[Data Boundary: Start]
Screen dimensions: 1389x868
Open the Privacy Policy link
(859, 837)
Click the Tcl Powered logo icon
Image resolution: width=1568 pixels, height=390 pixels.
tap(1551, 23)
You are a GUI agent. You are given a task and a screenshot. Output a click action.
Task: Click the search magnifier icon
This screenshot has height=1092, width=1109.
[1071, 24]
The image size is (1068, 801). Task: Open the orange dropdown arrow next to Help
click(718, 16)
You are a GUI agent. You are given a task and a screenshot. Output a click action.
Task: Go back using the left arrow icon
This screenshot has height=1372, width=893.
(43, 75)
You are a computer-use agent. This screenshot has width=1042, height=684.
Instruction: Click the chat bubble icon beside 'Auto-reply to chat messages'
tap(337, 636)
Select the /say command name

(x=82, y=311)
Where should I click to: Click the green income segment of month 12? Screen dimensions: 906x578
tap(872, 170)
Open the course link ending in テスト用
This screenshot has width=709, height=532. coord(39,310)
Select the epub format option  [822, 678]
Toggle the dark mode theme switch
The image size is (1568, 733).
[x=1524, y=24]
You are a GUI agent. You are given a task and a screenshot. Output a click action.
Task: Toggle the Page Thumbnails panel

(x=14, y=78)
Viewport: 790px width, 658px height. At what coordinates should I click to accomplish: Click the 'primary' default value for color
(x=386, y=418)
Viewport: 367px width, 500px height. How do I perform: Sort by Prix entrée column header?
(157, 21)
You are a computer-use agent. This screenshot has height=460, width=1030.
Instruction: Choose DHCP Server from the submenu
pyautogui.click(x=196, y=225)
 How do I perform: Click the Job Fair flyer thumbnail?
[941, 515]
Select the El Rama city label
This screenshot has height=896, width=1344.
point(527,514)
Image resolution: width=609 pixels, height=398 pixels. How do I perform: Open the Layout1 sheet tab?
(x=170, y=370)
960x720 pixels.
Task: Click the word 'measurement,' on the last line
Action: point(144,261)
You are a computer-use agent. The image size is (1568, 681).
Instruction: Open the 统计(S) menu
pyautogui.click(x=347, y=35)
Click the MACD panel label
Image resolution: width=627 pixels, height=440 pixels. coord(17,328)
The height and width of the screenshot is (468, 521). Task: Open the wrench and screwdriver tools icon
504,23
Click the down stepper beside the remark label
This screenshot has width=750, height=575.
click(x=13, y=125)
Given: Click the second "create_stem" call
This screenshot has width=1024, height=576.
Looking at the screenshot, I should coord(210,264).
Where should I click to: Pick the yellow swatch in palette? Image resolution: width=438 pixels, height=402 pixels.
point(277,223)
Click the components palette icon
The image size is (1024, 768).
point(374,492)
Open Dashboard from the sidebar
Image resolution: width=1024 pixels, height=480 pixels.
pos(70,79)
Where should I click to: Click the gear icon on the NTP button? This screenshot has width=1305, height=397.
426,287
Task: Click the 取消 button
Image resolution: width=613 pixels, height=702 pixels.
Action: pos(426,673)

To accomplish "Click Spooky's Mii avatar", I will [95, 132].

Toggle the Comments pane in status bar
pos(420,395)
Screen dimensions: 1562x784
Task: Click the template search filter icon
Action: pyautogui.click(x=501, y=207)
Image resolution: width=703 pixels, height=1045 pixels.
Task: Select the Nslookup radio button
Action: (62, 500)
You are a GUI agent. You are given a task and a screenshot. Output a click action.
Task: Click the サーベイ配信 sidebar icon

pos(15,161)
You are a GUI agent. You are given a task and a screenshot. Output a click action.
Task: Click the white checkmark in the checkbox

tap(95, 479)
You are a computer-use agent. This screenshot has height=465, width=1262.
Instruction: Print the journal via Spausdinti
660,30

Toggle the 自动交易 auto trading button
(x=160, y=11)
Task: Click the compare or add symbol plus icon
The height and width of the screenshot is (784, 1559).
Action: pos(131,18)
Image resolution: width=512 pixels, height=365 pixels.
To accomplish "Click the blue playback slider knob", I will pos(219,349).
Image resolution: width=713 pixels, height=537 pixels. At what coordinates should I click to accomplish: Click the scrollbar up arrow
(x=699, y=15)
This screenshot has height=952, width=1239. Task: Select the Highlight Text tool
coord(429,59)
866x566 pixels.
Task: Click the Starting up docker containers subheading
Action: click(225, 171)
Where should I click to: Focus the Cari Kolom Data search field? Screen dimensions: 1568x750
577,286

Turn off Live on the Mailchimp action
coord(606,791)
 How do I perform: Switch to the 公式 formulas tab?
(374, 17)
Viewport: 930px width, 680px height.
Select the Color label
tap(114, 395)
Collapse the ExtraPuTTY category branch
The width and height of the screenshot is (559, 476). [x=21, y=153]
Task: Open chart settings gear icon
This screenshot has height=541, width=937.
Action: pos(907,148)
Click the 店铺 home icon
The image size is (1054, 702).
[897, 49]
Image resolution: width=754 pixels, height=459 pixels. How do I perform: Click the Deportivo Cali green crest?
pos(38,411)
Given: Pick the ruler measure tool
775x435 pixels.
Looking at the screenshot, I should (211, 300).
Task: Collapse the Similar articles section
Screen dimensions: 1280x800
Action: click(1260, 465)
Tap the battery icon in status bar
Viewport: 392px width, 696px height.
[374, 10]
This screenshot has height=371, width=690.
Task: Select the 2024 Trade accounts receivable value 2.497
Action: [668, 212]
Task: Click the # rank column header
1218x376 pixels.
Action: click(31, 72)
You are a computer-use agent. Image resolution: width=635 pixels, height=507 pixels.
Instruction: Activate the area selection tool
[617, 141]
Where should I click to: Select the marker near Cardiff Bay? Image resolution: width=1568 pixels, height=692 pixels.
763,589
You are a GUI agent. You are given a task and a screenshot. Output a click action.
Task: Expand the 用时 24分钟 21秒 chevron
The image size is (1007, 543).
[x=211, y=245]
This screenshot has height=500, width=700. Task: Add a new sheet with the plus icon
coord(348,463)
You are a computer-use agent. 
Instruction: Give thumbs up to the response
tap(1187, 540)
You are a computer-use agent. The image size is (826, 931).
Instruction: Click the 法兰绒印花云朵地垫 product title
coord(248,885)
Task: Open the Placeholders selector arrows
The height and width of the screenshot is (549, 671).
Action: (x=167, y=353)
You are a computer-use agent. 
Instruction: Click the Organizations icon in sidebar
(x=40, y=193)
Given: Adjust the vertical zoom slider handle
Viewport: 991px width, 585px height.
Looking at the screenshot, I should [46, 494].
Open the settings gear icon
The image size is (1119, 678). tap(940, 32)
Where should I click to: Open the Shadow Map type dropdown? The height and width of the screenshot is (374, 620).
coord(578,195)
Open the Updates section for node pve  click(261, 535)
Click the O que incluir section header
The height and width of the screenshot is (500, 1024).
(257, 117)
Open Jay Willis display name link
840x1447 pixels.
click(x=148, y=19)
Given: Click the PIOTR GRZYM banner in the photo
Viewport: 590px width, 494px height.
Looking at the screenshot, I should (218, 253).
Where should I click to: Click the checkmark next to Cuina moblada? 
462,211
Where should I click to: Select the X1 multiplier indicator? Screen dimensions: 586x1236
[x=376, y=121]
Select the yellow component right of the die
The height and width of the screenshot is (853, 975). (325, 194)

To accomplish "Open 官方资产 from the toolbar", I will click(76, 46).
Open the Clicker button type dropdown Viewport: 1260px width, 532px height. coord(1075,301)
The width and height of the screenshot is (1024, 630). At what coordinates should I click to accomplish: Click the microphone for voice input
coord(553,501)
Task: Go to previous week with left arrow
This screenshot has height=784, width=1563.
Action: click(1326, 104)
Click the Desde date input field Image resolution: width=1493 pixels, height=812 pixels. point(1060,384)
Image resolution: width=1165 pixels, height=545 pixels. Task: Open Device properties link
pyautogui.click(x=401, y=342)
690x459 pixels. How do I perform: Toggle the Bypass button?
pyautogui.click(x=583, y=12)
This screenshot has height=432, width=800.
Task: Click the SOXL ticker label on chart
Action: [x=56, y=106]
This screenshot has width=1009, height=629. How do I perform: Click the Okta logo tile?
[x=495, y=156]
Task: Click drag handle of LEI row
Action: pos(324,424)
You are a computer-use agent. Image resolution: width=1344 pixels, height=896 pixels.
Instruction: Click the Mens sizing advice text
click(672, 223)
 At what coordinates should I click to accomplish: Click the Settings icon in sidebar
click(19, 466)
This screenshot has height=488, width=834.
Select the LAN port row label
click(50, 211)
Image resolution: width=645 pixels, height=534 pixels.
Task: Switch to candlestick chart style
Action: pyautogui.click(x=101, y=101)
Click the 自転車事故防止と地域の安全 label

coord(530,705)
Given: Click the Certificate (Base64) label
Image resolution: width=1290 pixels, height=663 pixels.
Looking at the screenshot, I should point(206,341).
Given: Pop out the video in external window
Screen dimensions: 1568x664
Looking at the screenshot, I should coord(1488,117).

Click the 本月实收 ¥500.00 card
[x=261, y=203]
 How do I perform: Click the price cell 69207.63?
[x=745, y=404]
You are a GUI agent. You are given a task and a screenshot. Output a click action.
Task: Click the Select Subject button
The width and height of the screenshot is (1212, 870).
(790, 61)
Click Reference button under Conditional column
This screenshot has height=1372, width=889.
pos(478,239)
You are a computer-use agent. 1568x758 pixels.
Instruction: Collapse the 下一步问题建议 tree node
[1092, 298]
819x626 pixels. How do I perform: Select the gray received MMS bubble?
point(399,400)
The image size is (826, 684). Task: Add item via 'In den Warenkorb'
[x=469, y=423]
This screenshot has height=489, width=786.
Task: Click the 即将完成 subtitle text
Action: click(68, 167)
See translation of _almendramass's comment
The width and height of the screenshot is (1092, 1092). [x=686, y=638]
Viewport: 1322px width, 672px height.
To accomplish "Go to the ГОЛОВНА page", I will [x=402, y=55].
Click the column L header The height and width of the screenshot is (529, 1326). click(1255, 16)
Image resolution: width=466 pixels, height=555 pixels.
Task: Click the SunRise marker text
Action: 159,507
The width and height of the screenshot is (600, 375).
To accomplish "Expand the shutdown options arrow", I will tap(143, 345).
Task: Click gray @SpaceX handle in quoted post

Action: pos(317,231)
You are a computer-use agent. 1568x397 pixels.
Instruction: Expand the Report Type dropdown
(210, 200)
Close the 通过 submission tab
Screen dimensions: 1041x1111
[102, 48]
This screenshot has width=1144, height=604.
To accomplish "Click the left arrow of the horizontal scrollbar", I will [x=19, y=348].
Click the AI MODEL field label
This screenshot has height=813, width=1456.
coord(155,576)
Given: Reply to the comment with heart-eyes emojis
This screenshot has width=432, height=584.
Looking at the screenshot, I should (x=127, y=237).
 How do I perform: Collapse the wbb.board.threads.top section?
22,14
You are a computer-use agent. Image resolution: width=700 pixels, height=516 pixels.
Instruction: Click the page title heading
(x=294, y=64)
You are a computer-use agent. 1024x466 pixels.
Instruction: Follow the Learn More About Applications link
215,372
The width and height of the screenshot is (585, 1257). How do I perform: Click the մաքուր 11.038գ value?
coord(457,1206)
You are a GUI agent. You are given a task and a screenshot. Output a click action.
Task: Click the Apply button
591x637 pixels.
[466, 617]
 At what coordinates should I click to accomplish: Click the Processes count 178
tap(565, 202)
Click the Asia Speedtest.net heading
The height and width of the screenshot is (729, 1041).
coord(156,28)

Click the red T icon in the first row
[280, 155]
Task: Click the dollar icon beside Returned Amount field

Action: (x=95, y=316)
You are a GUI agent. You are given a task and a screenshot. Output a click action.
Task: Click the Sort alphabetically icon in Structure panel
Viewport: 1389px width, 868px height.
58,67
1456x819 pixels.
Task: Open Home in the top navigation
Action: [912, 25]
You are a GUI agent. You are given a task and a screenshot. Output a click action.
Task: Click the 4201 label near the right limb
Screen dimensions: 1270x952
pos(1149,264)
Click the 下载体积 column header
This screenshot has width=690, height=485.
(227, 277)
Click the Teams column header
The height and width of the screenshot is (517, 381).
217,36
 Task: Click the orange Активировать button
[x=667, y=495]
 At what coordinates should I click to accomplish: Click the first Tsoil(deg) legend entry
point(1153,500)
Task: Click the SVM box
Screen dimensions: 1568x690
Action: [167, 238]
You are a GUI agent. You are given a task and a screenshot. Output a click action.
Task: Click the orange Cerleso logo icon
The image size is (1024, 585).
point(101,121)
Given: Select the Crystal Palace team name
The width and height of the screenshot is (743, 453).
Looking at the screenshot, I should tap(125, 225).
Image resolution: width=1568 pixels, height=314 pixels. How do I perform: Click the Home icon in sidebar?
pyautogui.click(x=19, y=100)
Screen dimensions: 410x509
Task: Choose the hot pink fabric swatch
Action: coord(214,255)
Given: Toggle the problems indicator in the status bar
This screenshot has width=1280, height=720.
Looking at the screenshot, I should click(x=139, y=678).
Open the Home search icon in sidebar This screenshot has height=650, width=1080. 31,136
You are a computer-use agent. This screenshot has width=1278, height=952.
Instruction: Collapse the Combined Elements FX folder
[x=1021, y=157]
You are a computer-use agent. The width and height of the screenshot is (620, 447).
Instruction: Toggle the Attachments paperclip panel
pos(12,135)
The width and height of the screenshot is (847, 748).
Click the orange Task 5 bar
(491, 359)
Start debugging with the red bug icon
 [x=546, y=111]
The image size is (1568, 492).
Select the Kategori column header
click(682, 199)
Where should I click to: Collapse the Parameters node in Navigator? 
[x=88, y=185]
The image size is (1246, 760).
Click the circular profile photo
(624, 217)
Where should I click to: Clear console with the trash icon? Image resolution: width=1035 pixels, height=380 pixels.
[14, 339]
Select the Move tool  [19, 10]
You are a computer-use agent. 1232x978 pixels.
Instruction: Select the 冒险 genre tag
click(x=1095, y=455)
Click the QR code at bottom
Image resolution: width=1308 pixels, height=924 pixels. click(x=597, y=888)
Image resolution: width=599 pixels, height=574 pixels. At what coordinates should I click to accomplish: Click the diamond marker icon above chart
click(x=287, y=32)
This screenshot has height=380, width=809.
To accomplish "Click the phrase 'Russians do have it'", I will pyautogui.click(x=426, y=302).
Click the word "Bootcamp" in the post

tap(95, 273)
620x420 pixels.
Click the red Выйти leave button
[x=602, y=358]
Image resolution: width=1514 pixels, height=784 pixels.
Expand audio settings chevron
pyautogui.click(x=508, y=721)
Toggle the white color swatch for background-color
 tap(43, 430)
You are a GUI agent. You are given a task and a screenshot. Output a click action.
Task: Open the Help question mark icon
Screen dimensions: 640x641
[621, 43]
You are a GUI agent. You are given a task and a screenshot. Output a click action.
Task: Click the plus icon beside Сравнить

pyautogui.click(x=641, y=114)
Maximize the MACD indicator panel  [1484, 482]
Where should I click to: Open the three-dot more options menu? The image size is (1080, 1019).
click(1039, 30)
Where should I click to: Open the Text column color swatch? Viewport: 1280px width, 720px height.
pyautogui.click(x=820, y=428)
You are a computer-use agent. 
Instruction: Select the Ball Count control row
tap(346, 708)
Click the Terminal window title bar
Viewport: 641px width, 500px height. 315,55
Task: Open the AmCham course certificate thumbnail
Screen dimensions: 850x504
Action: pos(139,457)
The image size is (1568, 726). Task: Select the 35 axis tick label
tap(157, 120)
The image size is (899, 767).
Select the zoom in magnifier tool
[Data Boundary: End]
**Requirement:**
Please restate, exactly as written, the line that holds "Task: Click the plus icon beside Сравнить" and all remaining lines of the data above, and only those.

**Finished exercise:**
Task: Click the plus icon beside Сравнить

pyautogui.click(x=641, y=114)
Maximize the MACD indicator panel  [1484, 482]
Where should I click to: Open the three-dot more options menu? The image size is (1080, 1019).
click(1039, 30)
Where should I click to: Open the Text column color swatch? Viewport: 1280px width, 720px height.
pyautogui.click(x=820, y=428)
You are a computer-use agent. 
Instruction: Select the Ball Count control row
tap(346, 708)
Click the Terminal window title bar
Viewport: 641px width, 500px height. 315,55
Task: Open the AmCham course certificate thumbnail
Screen dimensions: 850x504
Action: pos(139,457)
The image size is (1568, 726). Task: Select the 35 axis tick label
tap(157, 120)
The image size is (899, 767).
Select the zoom in magnifier tool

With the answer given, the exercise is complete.